** Opening Supplied records block **
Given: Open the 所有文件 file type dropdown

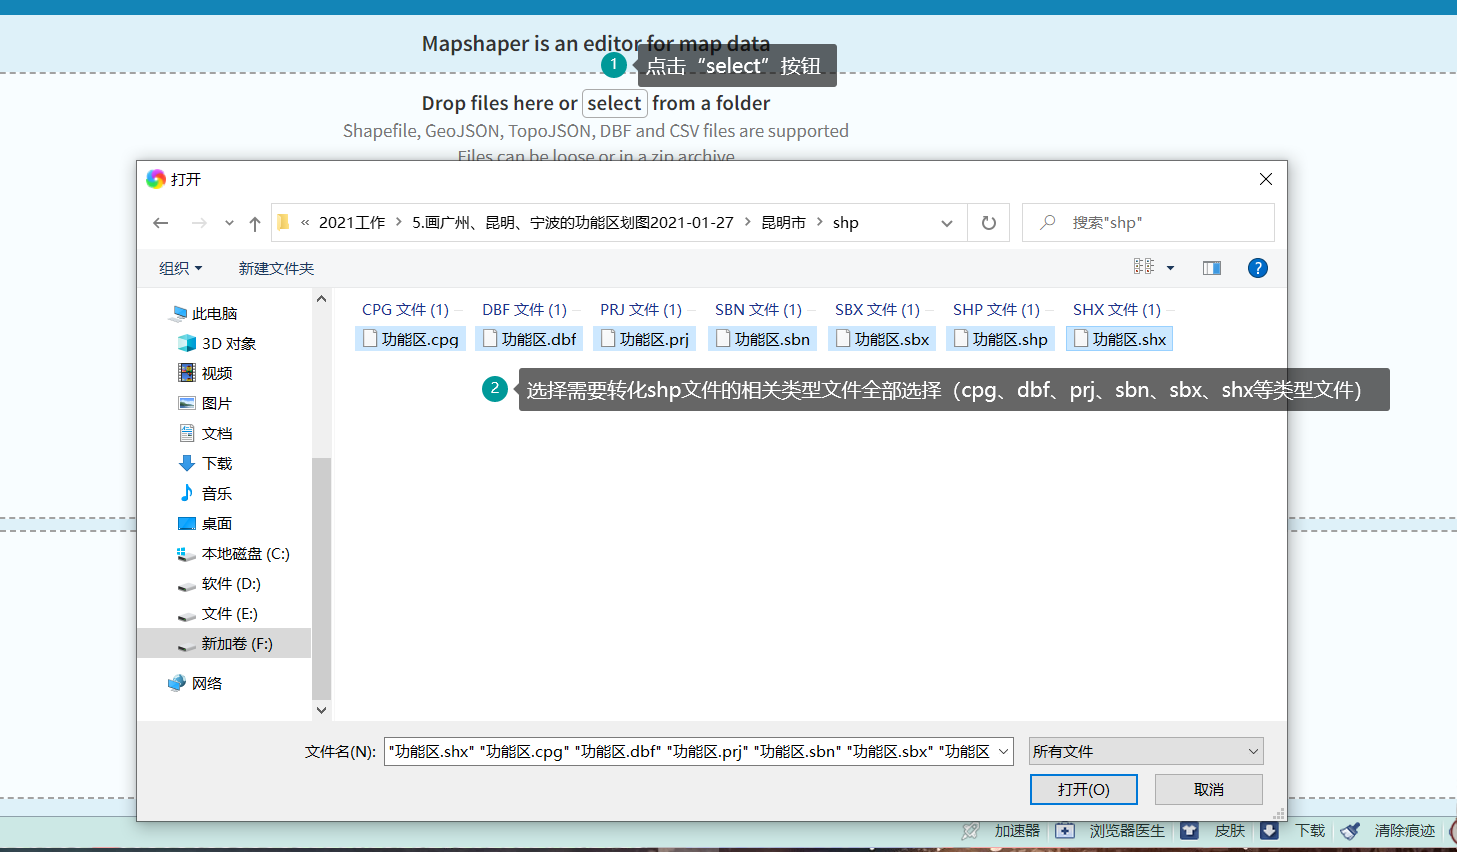Looking at the screenshot, I should 1145,751.
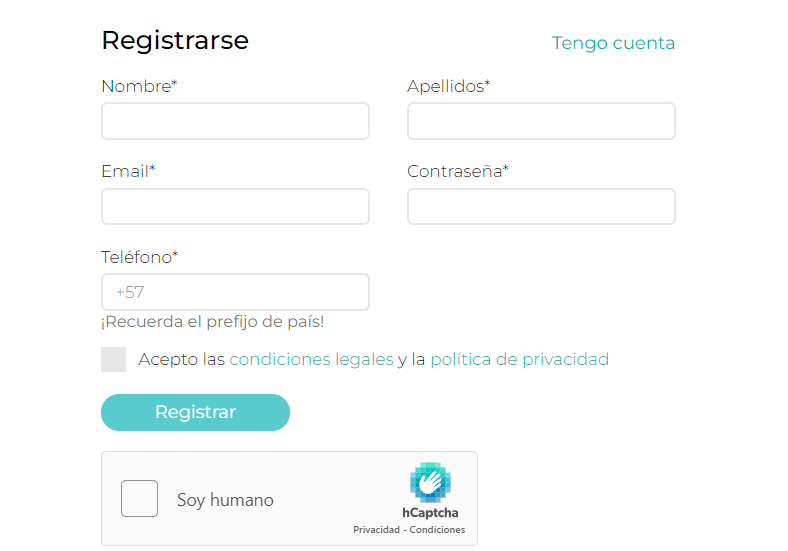Click the hCaptcha hand logo
This screenshot has height=551, width=788.
tap(430, 482)
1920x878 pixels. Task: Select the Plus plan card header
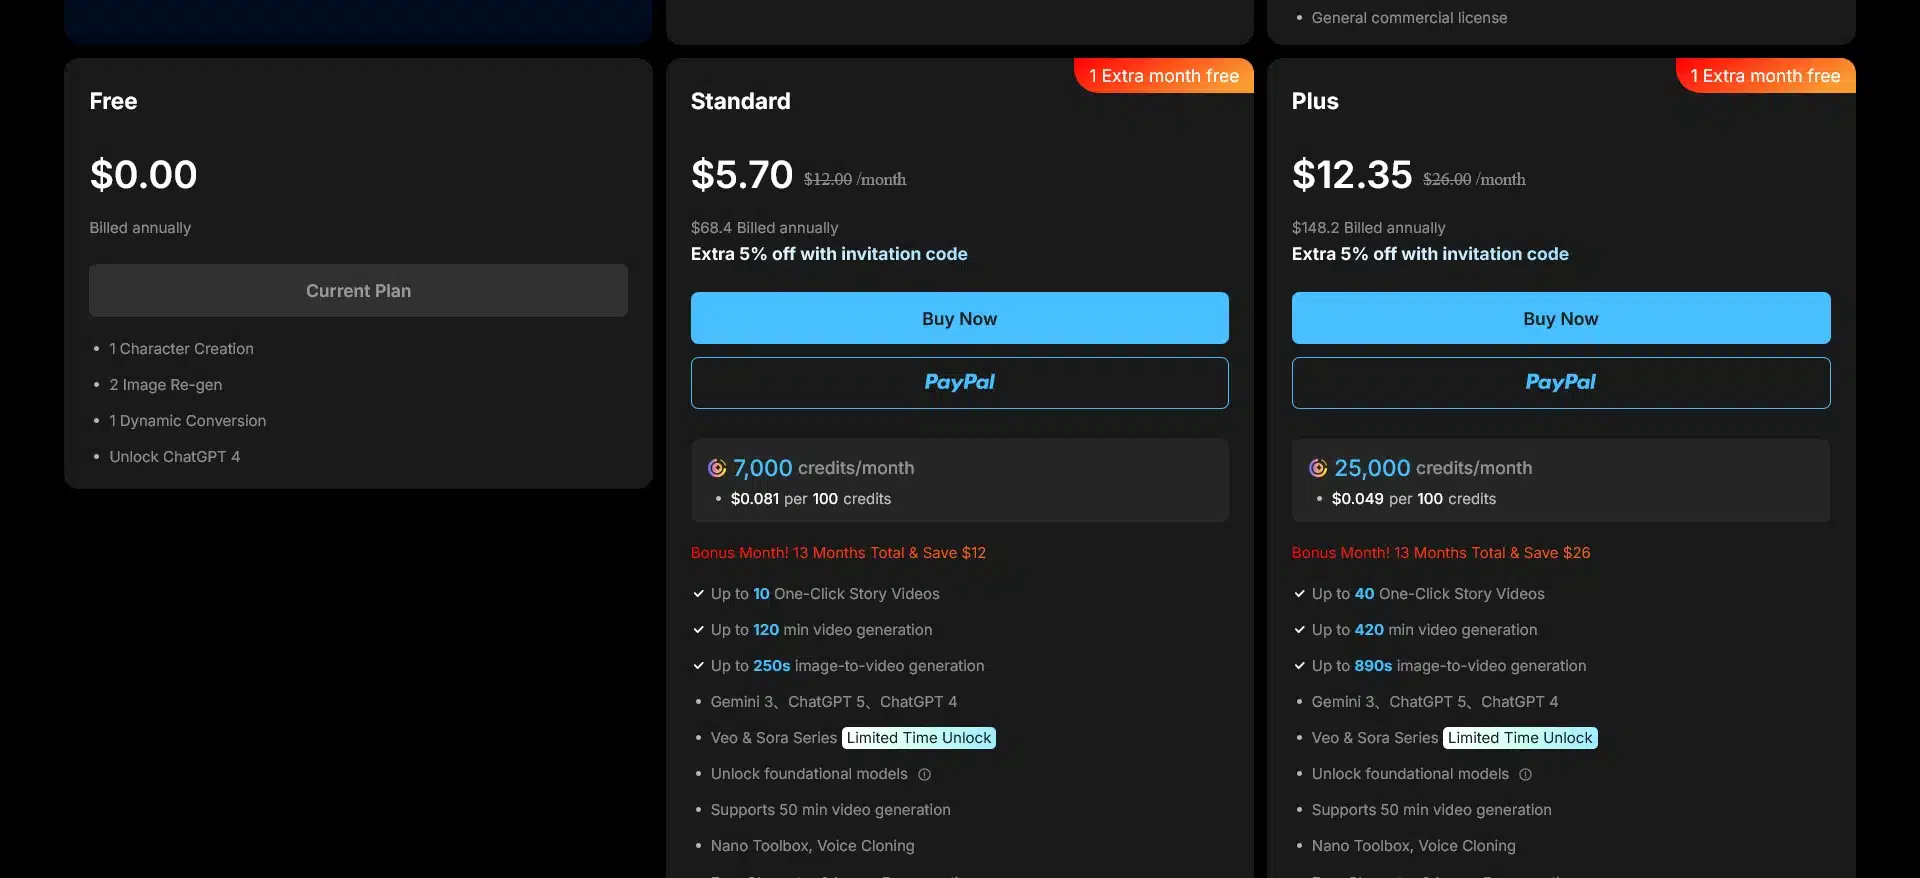coord(1314,101)
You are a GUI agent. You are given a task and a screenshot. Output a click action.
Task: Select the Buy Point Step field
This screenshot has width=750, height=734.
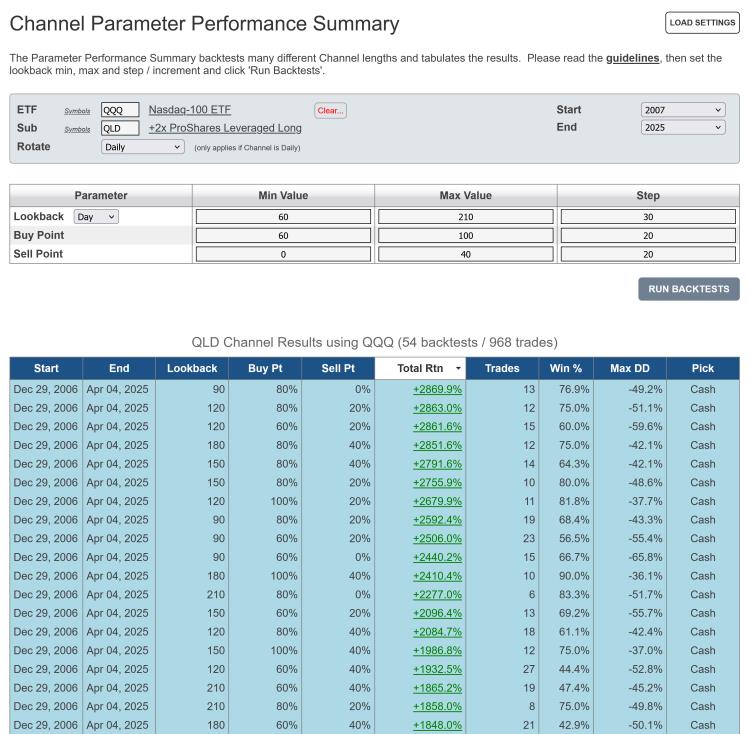coord(648,235)
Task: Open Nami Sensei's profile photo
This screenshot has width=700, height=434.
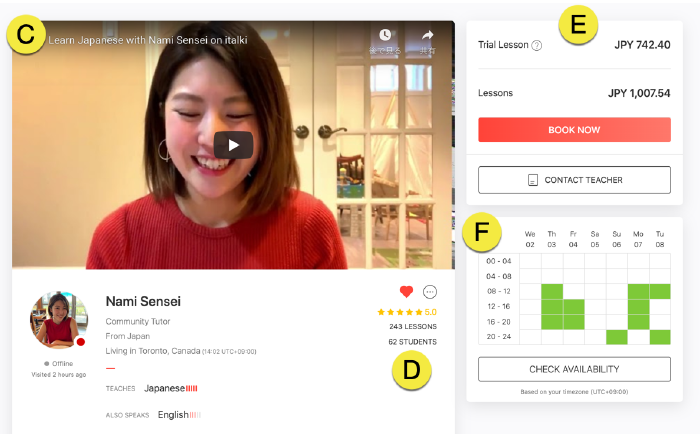Action: point(59,320)
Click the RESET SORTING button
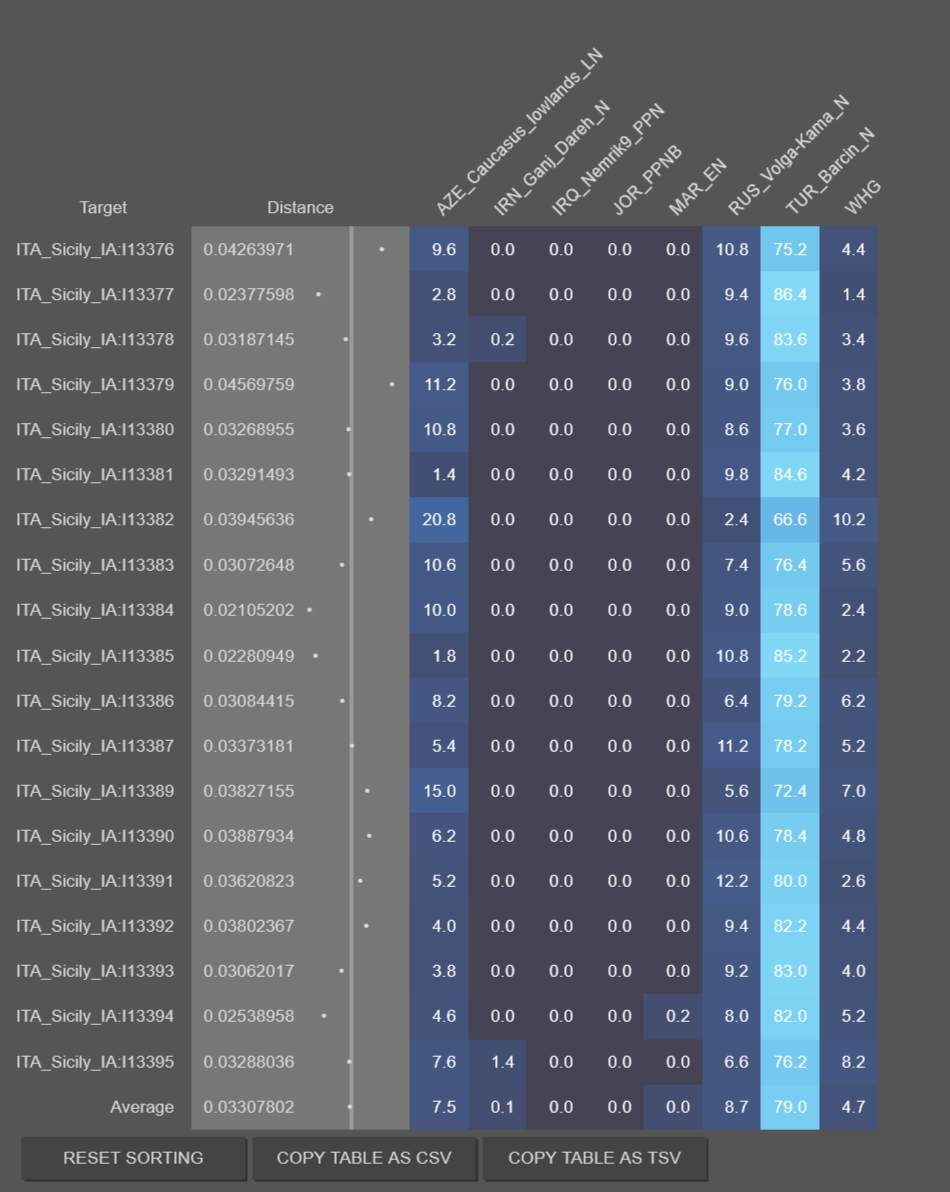This screenshot has height=1192, width=950. coord(133,1158)
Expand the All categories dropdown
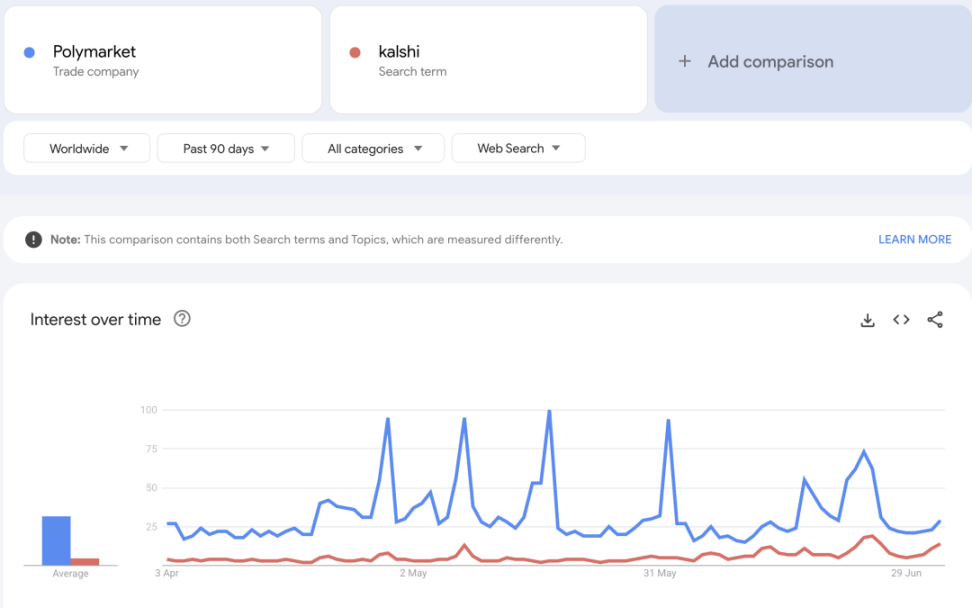 (x=375, y=148)
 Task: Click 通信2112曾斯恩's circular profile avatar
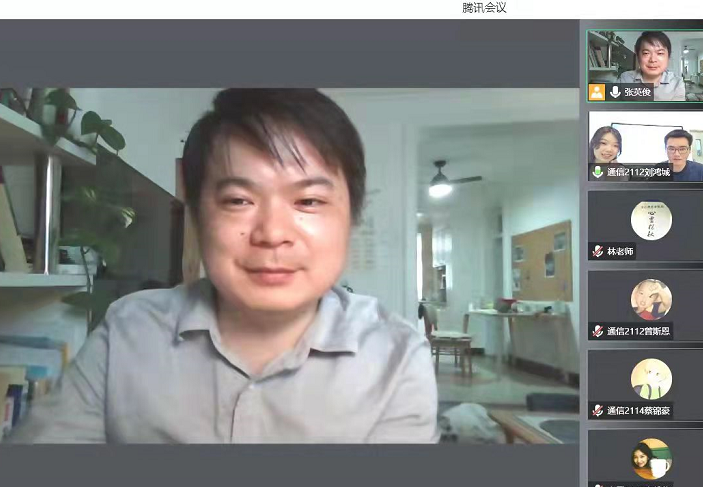651,299
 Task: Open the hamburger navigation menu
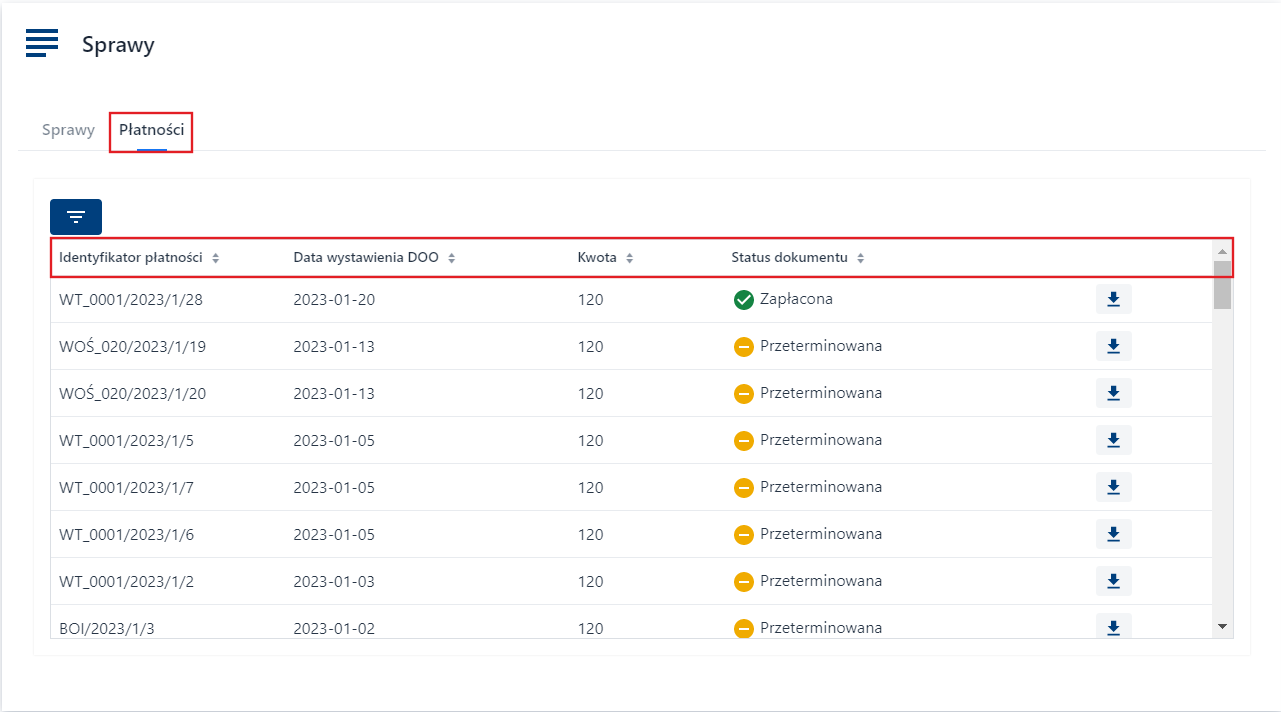click(42, 43)
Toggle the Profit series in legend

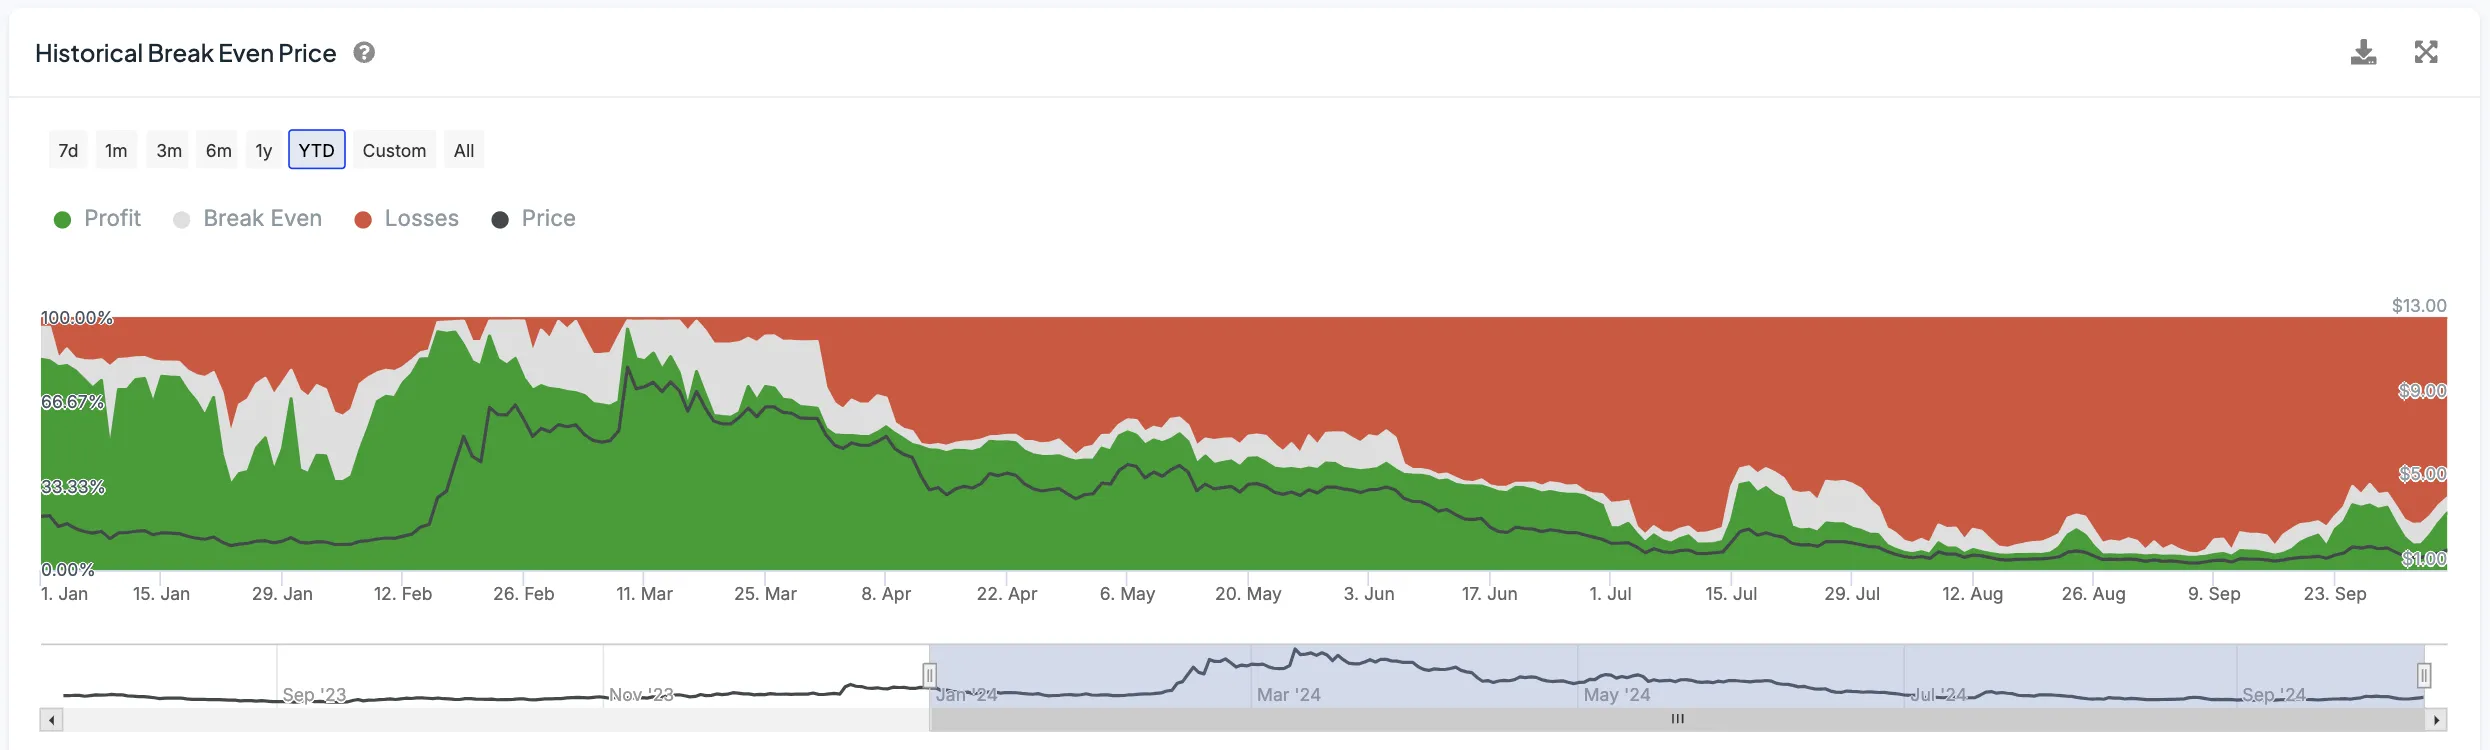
** Closing Supplied records block **
- _What you have to do_
Print every line above once more, exactly. Omit the pictures.

- _Answer space_
Given: Open the 所有文件 file type dropdown

Looking at the screenshot, I should 1145,751.
Click the hCaptcha hand logo
This screenshot has height=551, width=788.
tap(430, 482)
1920x878 pixels. Task: Select the Plus plan card header
coord(1314,101)
You are a GUI agent. You are given a task and a screenshot. Output a click action.
Task: Select the Buy Point Step field
This screenshot has width=750, height=734.
coord(648,235)
Task: Open Nami Sensei's profile photo
This screenshot has width=700, height=434.
Action: point(59,320)
Click the RESET SORTING button
This screenshot has height=1192, width=950. coord(133,1158)
Expand the All categories dropdown
 (x=375, y=148)
 Task: Click 通信2112曾斯恩's circular profile avatar
651,299
 Task: Open the hamburger navigation menu
click(42, 43)
Toggle the Profit series in legend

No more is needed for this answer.